New Kenyan Gambling Tax Could Be Scrapped

new Kenyan gambling tax

Companies running gambling operations in Kenya could struggle if a new law, that became effective in the New Year is not amended. The law, which increased taxes and aims to combat problem gambling in Kenya is now under review and a new amendment bill will, if passed, return gambling taxes to their previous rates.

A new controversial Kenyan gambling law introduced at the start of this year could be scrapped. Growing pressure from businesses providing gambling in Kenya could force the government to backtrack on its new Kenyan gambling tax, reducing gambling tax it to its previous rate.

Kenyan National Assembly Majority leader Aden Duale submitted a tax laws amendment Bill last week which would lower the countries current 35% tax rate on gambling to a lower more moderate level. The Bill would also add several amendments to Kenyan gambling law including a tax on gambling winnings.

Kenyan Gambling Tax

The amendment bill came after Kenya’s president Uhru Kenyatta approved the law which became effective on January 1st 2018. The law increased taxes for bookmakers who paid 7.5%, casinos, which paid 12% and lotteries, which paid 15% to a flat rate of 35%. Businesses running gambling operations also pay a 30% corporate tax and are required to donate 25% of their profit to charity.

Betting companies strike back against the Kenyan gambling law

Betting companies were quick to take action against the law, publicly criticizing it and even ceasing funding in sports. Many companies are threading to stop services in Kenya. The National lottery recently went bankrupt and the business owners were quick to blame the tax law. “Operating any lottery under this framework is not possible and therefore business operations are forced to close” a spokesperson from Bradley LTD, the company that ran the lottery, was quoted saying.

The law could be an advantage for larger gambling firms

The law is most likely to affect smaller gambling businesses, which would be forced to operate at higher costs with an increased risk of folding. Larger businesses, which operate internationally, would be less affected as they derive most of their profits outside of Kenya.
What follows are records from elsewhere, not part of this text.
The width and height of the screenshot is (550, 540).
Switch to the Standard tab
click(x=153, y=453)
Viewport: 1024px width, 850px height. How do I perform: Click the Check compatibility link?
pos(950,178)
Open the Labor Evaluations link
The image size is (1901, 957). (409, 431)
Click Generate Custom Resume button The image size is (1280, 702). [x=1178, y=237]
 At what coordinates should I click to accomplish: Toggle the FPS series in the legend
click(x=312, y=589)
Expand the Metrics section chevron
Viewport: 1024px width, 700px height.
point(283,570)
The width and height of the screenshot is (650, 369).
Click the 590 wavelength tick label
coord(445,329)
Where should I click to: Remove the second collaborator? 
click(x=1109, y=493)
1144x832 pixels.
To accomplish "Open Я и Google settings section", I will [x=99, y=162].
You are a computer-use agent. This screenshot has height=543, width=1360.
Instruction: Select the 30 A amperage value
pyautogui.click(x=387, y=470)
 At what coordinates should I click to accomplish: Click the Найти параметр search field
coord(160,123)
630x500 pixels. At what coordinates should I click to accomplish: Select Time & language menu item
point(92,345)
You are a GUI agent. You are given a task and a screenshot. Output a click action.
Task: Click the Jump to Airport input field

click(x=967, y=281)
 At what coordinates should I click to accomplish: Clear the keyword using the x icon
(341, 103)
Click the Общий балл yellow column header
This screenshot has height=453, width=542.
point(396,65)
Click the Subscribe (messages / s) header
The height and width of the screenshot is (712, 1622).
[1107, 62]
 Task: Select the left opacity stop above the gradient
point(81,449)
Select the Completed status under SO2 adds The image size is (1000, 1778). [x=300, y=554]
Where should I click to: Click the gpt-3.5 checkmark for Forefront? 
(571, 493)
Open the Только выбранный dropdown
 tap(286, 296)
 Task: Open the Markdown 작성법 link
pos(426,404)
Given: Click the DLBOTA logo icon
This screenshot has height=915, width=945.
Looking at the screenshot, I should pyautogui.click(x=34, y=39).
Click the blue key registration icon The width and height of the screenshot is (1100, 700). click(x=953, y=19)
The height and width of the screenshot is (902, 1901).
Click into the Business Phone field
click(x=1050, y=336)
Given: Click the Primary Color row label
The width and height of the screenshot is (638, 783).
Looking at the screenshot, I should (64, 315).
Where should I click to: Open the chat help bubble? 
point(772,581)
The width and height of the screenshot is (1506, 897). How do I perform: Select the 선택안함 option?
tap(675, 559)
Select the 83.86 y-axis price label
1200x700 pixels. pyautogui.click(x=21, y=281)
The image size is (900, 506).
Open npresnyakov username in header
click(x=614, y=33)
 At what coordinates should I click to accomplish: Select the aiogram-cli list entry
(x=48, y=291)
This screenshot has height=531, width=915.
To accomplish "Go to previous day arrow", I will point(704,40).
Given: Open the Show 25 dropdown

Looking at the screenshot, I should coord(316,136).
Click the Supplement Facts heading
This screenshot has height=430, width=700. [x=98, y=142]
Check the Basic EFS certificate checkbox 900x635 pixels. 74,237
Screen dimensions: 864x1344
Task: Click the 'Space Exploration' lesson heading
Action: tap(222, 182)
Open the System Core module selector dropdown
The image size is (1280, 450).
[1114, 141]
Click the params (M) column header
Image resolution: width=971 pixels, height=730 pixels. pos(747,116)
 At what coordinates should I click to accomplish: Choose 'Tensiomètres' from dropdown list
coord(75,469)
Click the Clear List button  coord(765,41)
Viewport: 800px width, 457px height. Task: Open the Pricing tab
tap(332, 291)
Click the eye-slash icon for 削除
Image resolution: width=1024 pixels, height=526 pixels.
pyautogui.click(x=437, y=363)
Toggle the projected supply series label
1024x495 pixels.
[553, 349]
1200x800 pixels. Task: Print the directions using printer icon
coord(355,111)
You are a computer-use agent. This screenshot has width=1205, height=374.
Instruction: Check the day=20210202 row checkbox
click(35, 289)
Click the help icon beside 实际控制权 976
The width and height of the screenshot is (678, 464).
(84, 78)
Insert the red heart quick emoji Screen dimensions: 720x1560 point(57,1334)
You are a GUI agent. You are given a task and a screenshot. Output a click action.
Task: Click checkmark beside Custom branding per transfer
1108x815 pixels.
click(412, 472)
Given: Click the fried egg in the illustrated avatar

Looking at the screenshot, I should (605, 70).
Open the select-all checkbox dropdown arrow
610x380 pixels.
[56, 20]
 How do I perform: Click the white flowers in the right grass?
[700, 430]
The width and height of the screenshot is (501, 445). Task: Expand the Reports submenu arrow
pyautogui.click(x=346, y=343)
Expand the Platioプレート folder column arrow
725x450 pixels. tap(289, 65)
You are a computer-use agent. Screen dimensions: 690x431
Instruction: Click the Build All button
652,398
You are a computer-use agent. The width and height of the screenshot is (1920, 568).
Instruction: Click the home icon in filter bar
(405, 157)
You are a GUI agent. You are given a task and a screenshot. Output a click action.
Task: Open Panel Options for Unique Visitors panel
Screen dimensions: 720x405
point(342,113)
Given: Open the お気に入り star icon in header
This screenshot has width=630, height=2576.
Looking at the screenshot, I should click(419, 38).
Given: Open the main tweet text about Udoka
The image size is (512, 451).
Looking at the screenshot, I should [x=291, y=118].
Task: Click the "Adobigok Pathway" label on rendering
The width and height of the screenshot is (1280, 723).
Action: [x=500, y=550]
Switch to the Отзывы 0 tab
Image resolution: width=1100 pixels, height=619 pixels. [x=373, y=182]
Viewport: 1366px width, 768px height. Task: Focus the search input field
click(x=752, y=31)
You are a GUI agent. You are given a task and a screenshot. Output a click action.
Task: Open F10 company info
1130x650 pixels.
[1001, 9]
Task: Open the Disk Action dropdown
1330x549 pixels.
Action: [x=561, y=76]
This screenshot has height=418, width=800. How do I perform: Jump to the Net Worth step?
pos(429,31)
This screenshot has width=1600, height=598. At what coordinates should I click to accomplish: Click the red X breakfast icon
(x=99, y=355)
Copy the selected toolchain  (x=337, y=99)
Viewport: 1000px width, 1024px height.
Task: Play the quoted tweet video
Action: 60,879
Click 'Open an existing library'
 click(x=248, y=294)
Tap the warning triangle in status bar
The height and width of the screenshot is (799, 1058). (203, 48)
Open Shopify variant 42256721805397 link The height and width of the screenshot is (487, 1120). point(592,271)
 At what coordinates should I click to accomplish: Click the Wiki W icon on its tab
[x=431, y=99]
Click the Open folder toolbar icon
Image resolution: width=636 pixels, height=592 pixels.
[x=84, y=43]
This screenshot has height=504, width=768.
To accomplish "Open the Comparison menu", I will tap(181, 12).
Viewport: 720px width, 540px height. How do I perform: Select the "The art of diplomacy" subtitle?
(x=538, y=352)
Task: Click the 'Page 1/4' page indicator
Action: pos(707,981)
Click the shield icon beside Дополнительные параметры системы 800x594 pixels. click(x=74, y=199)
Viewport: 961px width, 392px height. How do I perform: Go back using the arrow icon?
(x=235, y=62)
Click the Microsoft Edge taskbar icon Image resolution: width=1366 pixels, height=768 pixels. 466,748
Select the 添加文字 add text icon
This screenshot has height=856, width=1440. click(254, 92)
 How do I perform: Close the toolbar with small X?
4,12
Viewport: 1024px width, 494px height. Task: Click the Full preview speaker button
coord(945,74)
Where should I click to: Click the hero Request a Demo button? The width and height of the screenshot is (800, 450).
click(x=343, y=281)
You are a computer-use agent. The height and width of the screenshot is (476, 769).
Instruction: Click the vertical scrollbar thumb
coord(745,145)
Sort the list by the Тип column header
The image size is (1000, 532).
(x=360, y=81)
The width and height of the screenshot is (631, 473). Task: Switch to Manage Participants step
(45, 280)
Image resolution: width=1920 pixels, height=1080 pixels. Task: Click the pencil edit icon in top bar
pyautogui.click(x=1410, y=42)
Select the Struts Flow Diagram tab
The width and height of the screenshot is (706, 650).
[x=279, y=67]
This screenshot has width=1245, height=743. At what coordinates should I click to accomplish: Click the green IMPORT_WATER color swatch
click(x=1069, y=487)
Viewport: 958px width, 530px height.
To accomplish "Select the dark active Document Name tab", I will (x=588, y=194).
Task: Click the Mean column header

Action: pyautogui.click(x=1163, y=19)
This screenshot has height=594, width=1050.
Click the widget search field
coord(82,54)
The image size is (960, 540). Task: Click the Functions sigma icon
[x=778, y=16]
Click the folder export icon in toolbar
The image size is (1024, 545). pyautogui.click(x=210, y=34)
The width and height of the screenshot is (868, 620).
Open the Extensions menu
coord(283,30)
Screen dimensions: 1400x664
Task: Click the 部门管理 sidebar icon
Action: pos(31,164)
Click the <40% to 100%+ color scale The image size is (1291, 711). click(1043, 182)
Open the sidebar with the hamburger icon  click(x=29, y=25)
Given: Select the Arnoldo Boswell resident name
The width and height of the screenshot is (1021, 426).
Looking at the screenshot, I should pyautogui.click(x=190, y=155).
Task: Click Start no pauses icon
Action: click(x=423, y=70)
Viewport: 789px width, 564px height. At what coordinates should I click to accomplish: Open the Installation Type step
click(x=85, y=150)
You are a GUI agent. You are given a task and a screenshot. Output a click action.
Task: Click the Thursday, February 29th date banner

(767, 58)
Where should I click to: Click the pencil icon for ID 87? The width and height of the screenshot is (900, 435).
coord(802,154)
Sports in Kenya could suffer

SportsPesa is one company that has already terminated sports sponsorship and teams from Kenya’s domestic football and rugby union, the boxing association of Kenya and the national rugby teams are expected to suffer. The Kenyan government has promised to create a sports funding program to mitigate this loss, with money coming from the taxes collected from gambling operations.

Taxing to stop young people gambling

With the rise of smartphones and even SMS betting services the accessibility and popularity of online sportsbook sites in Kenya is increasing, epically among the youth. With 76% of young Kenyans admitting to having tried online gambling at least once, the Kenyan government believes that the risk of problem gambling among the youth is on the rise.

The Kenyan government have argued that problem gambling is the main reason for the tax hike, which they rate as dangerous to youths as drinking alcohol or smoking. Kenya has the highest population of young gamblers in east Africa and the tax is meant to combat this. It is yet to be know if the tax is effective at controlling problem gambling but with such strong opposition, it may not get the chance.